On Intel you can force it but on AMD the clocks seem to go up and down pretty randomly which does make a difference to performance, Especially in game benchmarks.
In games for example on a 12900K I can see all cores stuck at 4.90GHz, With the 5800X3D in the same game, Division 2 in this instance, Maybe 1 or 2 cores will boost to around 4.45GHz and the rest will be under 4GHz.
In short, no. AMD relies on their boost algo for max performance. The platform is very heat and current sensitive thus you’re seeing frequencies always bouncing around. This is even more obvious if you attention to effective clocks in hwinfo instead of advertised clocks.
To get the boost to work right you need to let the chip downclock via cstates at it’s discretion.
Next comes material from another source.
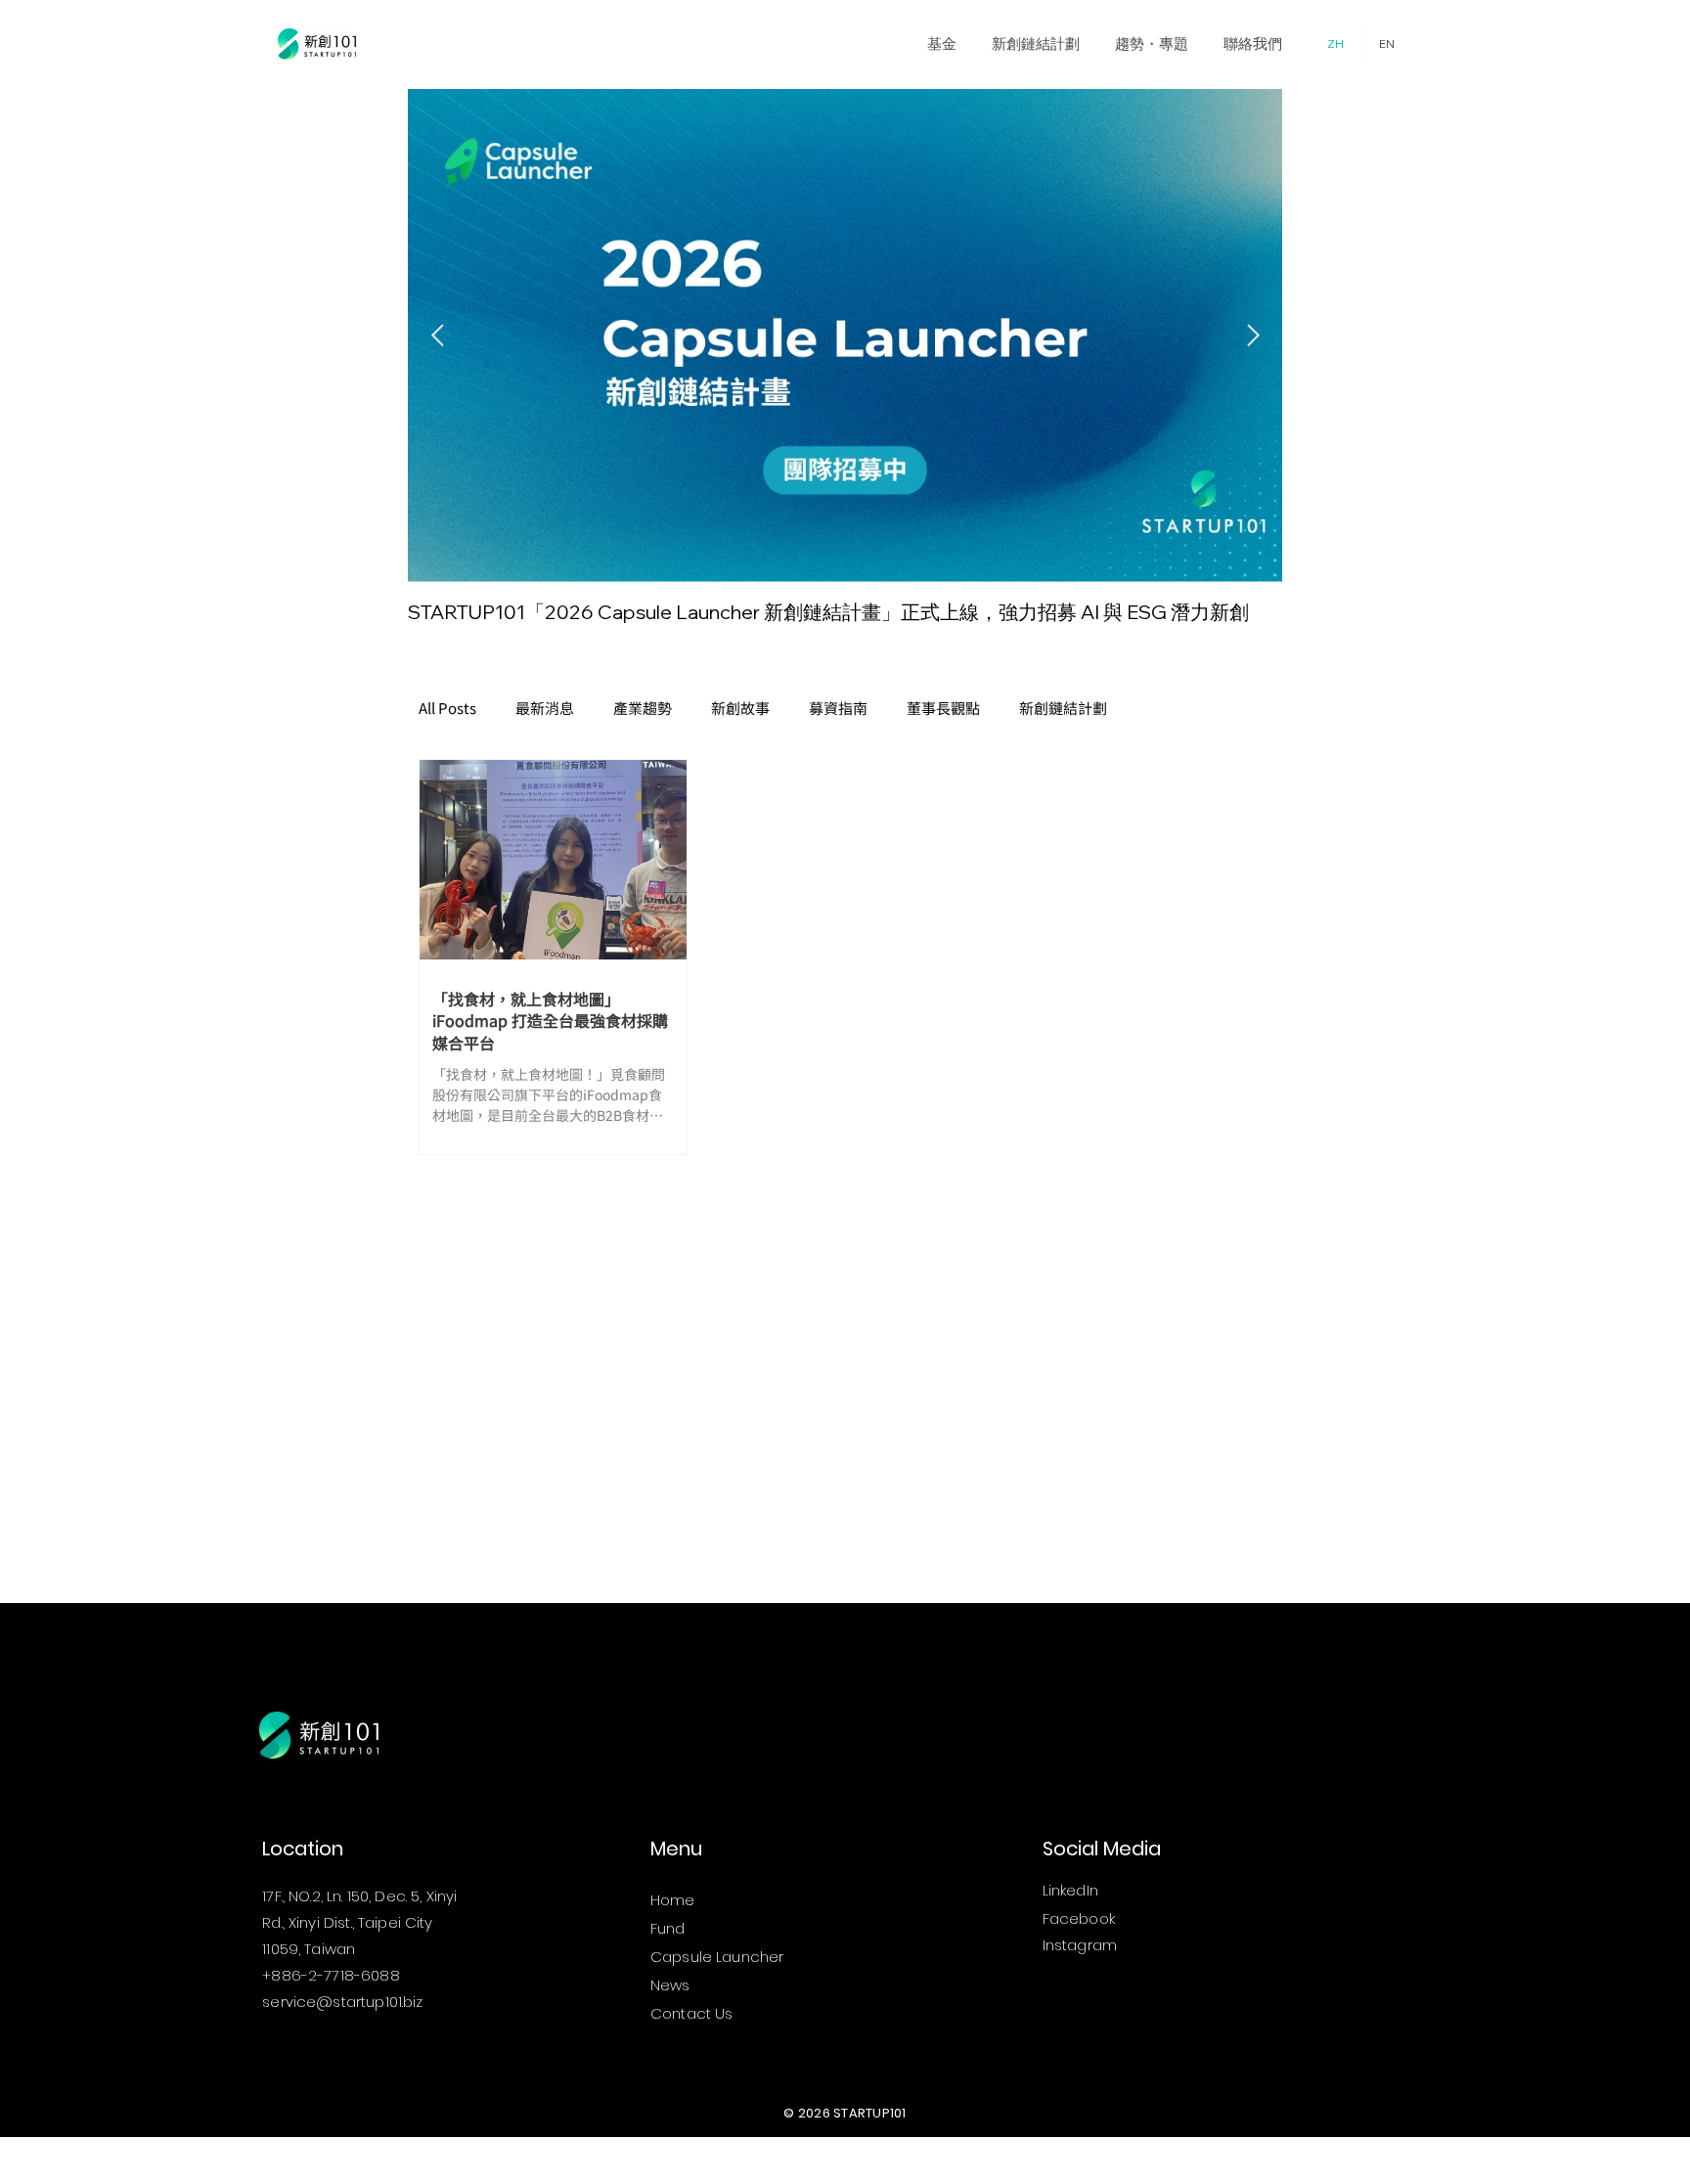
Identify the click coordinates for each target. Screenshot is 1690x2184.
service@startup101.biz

This changes the power draw, thus lowering temps and giving boost more budget to play with.
On intel, you have to control the frequencies yourself for optimal performance and tune a package that’s peak performance for your chip.
So taking the above to your division 2 example, AMD is downclocking the cores aggressively when not in use by the game.
12900k has an all core floor of 4.9 going off memory if you have something like mce enabled, running fixed voltage, windows high performance and it’ll never go below that floor unless it throttles. But even here you are looking at advertised frequency. It’s effective clocks will be lower. The difference is that the intel cores don’t have to “wake up” when needed and are ready for the additional load.
Each approach is different and you can’t interchange them if you want max performance from either platform. Moral of the story, effective clocks is what matter. Even more so on AMD when clock stretching is easy to have even with the mildest of tuning.